Pensez-vous que cette tendance va suivre ou se poursuivre dans les esprits des industriels ?

Je pense que cette prise de conscience était déjà là auparavant. Les industriels avaient conscience de l’impact et des enjeux de leurs business models par rapport à la planète. Cela ne va que s’accélérer avec le temps. On se rend compte qu’en changeant nos habitudes, on peut réduire les émissions de gaz à effet de serre, le résultat est indéniable.

Qui sont vos clients généralement ? Ont-ils changé suite à la crise du COVID-19 ?

Nos clients sont des entreprises internationales dans le secteur de l’alimentation mais aussi des acteurs de produits cosmétiques, d’arômes, de parfums ou la pharmaceutique.

Ce sont des industriels qui utilisent nos ingrédients pour des recettes particulières et la production de leurs produits finis.

Je pense que le COVID-19 les a rendus encore plus exigeants par rapport à leur sourcing et à la qualité des produits qu’ils vont proposer.

Une récente étude de 60 millions de consommateurs pointe du doigt des ingrédients potentiellement cancérigènes, voire polluants dans certains produits cosmétiques. Trouvez-vous que les industriels du secteur ne mettent pas tout en oeuvre pour respecter les réglementations à ce niveau ?

Selon moi, c’est une industrie qui est à la pointe de la qualité et de la recherche de produits respectueux de l’environnement. Je peux vous dire que les normes de qualité sont vraiment drastiques. Il y a un fort mouvement d’innovation, de recherche d’ingrédients plus verts et de plus en plus naturels.

D’autant que la réglementation en France et en Europe est très contraignante donc on ne peut pas faire n’importe quoi.
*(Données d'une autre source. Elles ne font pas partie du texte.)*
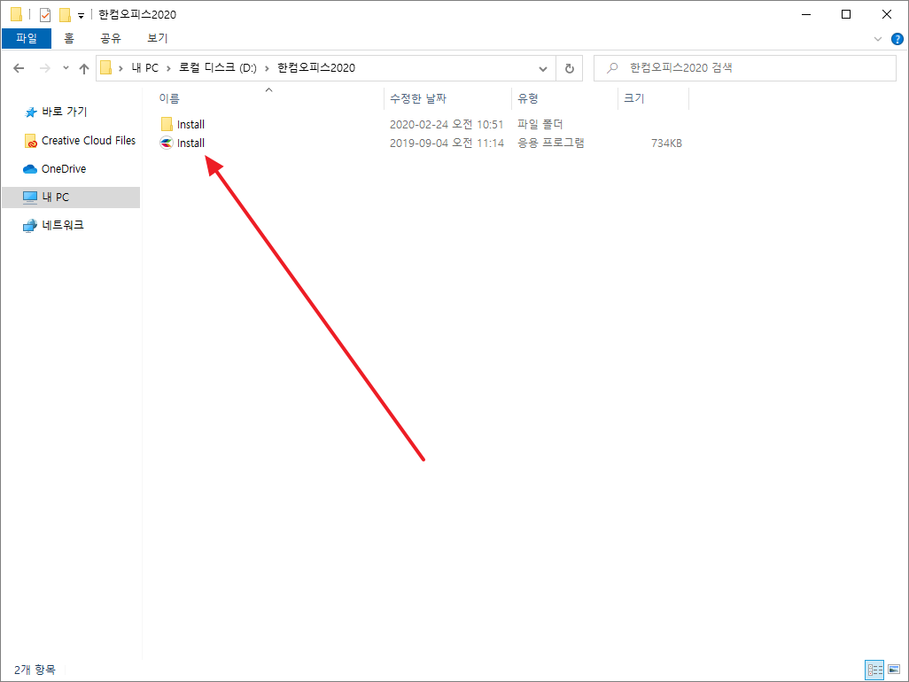Go up one folder level arrow
Viewport: 909px width, 682px height.
84,68
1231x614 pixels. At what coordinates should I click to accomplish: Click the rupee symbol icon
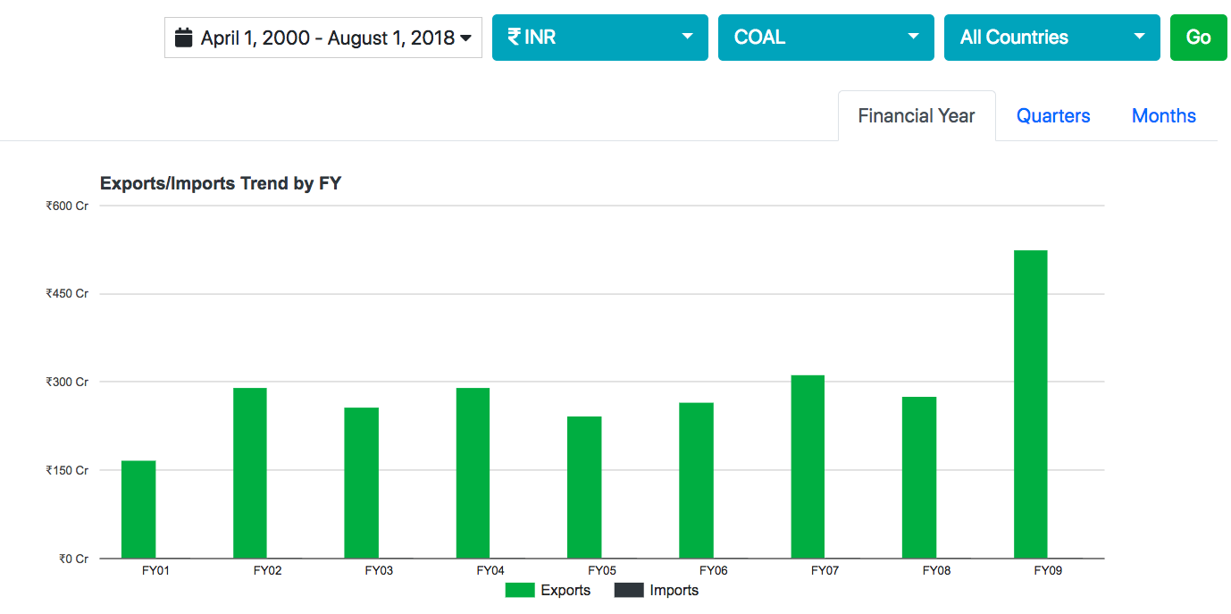click(514, 37)
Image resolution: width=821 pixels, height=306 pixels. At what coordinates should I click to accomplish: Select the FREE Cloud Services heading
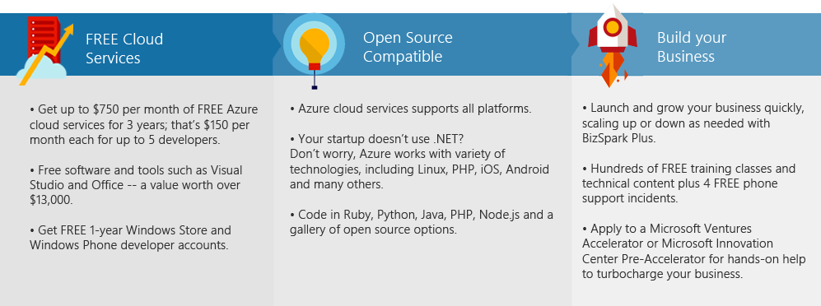click(124, 49)
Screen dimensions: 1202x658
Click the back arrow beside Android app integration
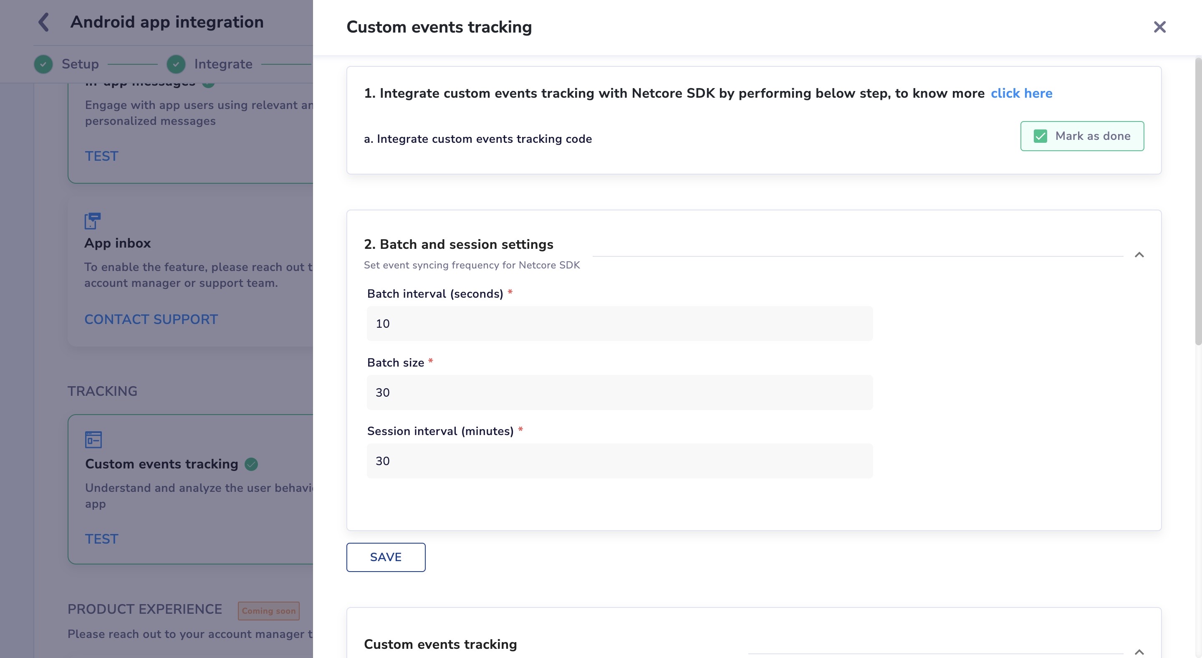[x=43, y=22]
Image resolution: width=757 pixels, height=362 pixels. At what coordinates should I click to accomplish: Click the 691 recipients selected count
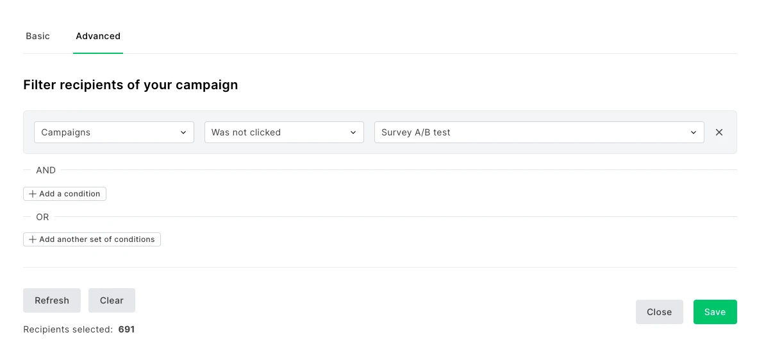[126, 329]
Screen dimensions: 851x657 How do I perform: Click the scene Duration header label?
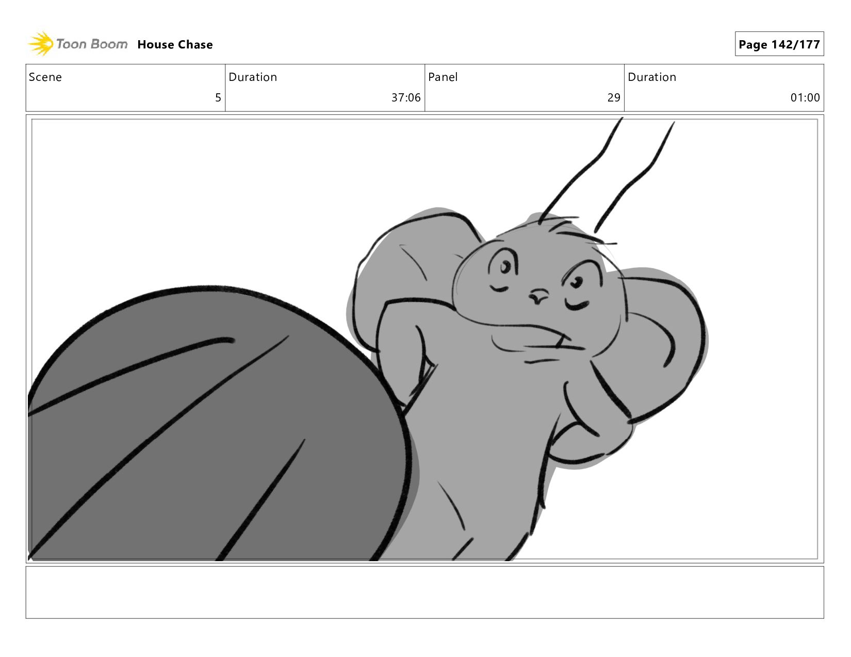[x=253, y=77]
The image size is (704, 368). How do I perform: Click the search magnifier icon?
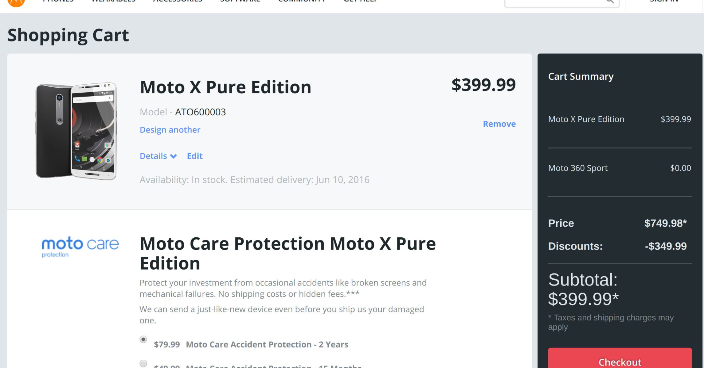click(x=610, y=2)
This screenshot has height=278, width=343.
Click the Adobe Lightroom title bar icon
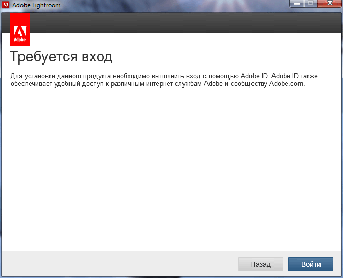pyautogui.click(x=6, y=5)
C’est une bonne chose car cela permet de préserver notre santé et nous préserve de produits qui seraient faits dans des mauvaises conditions à bas coût. Avec Afyren, on peut justement leur présenter des produits qui soient bien sensibles à la santé de tous.

Dans une industrie et une consommation de masse comme celle de 2020, comment parvient-on à proscrire cet usage pétrolier dans la parfumerie, l’alimentation ou même le cosmétique ?

Cela passe par l’innovation et la volonté de trouver des alternatives. Il faut inventer d’autres ingrédients qui permettent aux sociétés qui vont les commercialiser de répondre à ces enjeux des clients.

Et puis il faut avoir envie, dans le secteur je peux vous dire qu’il y a une vraie responsabilité à ce niveau-là. Nous répondons finalement à ce besoin majeur de la société qui est de travailler différemment en lien avec la préservation de notre environnement.

Vous avez récemment convaincu 12 partenaires européens pour obtenir une subvention de 20 millions d’euros destinés à un projet de bioraffinerie. En quoi cette aide fera évoluer vos projets pour la suite ?

Elle nous a amené une souplesse financière qui nous a permis d’accélérer la mise en production et la mise sur le marché de nos produits. Egalement nous avons pu crédibiliser notre projet parce que ces sociétés qui font partie de ce consortium européen sont souvent leaders dans leur marché.

Ils sont souvent à la pointe de toutes ces thématiques d’amélioration.

Vous disposez déjà grâce au soutien de la Bpi d’une usine basée sur la plateforme Chemesis de Carling-St Avold en Moselle. Avez-vous vocation à en installer d’autres ?

Oui la Bpi nous a aussi beaucoup aidés dans le financement de cette première unité qui démarrera à partir de 2022. Nous allons bientôt débuter la construction. Mais ce n’est qu’un début car nous avons une vocation industrielle. Nous sommes déjà dans la réflexion suivante : comment allons-nous être capable de dupliquer notre technologie et la fournir à des clients au niveau mondial ?

Est-ce-que cette crise sanitaire du COVID-19 vous a poussé à changer vos perspectives ?

Pas vraiment car je pense qu’on répond très bien à la situation qui se pose aujourd'hui. C’est-à-dire que nous avons vraiment une stratégie axée sur le développement d’une industrie durable et locale, qui soit en phase finalement avec les besoins de la société en terme de consommation. Le COVID ne fait que renforcer l’approche dans laquelle on se trouve.